10. Alguma dica para quem quer se embrenhar numa saga como a sua - pessoal, literária e profissional?
Escreva e só. Não tem essa de "se você não tem algo de novo a dizer, então não escreva nada"...
Como você não tem nada de novo a dizer? Eu digo, em princípio, o que quiser! Se alguém vai comprar meu livro, são outros quinhentos. Se eu vou optar por publicar em papel, em pleno século XXI, é também problema meu...
Escrever é algo essencial para quem escreve. Tem gente que escreve porque simplesmente gosta; tem gente que escreve apenas para ganhar dinheiro... Tem gente que lê Borges e tem gente que Borges lia e que hoje ninguém mais lê.
Minha intenção é contar bem uma história. Lamento, mas acho que não vou acrescentar nada mais à existência, leitor. Não tenho essa pretensão. Nunca incito a discussão filosófica. Não penso que salvaremos o mundo... mas prometo entreter meus leitores (morreremos todos felizes!).
Eis o que faço: literatura de entretenimento. E pretendo, humildemente, ser bom nisso.

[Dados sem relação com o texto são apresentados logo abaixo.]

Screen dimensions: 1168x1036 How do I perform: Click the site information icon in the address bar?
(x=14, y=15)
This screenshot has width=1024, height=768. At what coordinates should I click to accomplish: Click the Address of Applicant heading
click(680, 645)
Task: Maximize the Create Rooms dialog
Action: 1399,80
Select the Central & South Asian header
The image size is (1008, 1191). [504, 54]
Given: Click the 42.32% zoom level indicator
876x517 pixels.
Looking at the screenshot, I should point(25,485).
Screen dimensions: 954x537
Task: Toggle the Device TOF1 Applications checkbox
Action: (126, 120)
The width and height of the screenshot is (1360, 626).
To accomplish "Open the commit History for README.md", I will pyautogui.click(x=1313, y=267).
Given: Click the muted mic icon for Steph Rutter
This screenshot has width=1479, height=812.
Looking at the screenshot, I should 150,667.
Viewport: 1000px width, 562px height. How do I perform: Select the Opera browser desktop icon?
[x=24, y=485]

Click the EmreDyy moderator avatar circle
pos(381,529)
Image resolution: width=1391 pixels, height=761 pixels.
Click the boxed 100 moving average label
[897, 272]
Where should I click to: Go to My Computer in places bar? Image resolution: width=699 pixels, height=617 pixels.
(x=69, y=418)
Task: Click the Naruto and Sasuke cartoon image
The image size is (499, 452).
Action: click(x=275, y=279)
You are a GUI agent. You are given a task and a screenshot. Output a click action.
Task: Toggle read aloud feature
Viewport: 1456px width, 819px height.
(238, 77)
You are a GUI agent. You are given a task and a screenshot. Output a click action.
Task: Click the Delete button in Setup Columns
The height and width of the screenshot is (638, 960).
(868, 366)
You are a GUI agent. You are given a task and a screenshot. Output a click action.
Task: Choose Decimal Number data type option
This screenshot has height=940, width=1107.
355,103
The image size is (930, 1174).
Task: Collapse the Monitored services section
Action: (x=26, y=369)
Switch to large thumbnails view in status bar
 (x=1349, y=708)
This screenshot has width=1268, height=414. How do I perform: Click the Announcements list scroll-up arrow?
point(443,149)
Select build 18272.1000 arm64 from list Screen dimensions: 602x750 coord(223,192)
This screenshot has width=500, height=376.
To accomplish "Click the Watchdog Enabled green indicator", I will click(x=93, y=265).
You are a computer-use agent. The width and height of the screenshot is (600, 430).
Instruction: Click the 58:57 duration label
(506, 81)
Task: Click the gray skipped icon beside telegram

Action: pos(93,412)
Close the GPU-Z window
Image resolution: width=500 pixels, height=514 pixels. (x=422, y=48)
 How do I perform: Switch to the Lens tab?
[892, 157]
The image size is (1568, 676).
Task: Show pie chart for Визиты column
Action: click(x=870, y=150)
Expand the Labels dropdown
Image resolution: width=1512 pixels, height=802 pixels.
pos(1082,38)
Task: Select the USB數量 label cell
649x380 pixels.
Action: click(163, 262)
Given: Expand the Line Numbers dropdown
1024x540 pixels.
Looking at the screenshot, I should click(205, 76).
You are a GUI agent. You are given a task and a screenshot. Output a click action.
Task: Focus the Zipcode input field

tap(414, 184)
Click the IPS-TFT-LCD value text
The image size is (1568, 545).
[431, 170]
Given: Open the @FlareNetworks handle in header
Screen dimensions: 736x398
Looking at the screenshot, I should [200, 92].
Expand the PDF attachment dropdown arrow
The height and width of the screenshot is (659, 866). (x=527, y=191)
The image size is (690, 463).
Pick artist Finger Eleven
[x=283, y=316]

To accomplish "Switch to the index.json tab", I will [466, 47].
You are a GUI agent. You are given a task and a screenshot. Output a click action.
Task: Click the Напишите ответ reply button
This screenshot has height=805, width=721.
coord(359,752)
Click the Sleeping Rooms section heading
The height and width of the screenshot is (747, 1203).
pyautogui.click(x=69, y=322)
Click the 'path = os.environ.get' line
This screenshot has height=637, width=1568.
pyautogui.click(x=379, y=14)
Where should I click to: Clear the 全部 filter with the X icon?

Uma entrevista como essa, do Julio com o Albarus, já justifica a existência do Digestivo. Absolutamente impecável e ultra-sonográfica da saga dos escritores brasileiros fora do mainstream, como é o caso dele e do meu. Embora eu já tenha livro publicado e até reconhecido como ícone dos anos 70 - Tatuagem - estou há mais de um ano com um texto inédito pronto, batendo cabeça no circuito editorial. Nem as pequenas, nem as médias, nem as megas... Vou examinar o caminho das pedras do Albarus e ver em que ele se aplica ao meu caso. E olha que esse meu livro publicado frequenta uma seleta lista de cult no Almanaque da Ana Maria Baiana, ao lado de Tolkien, Marcuse, Castanheda etc. E ninguém se interessou pelo meu inédito que conta uma história do final dos anos 60. Essa entrevista foi a fagulha de que eu precisava pra começar a trilhar novos caminhos, até porque, como ele disse, você fica por tanto tempo empenhado em publicar seu trabalho que até esquece de continuar escrevendo...
Julio, fico sempre encantada ao ler-te. Aprender contigo provoca marulhos em mim... tuas indicações são como o passo-a-passo para cada um encontar-se dentro de si mesmo. Obrigada, sempre!
Legal a entrevista com o Albarus. Mostra o caminho diferente que ele achou para publicar seu livro, um caminho difícil para quem não tem essa determinação que o Albarus demonstra. Acredito que A Fome de Íbus veio pra ficar. É uma aventura muito bem costurada e cumpre folgadamente os requisitos de um bom livro de aventuras. Ou da literatura de entretenimento, se quiserem. Não temos essa tradição em nossas letras e o Albarus (junto com o LEM) é um dos pioneiros, me parece. E está começando muito bem. Literariamente, quero dizer. Abraços e sucesso na saga.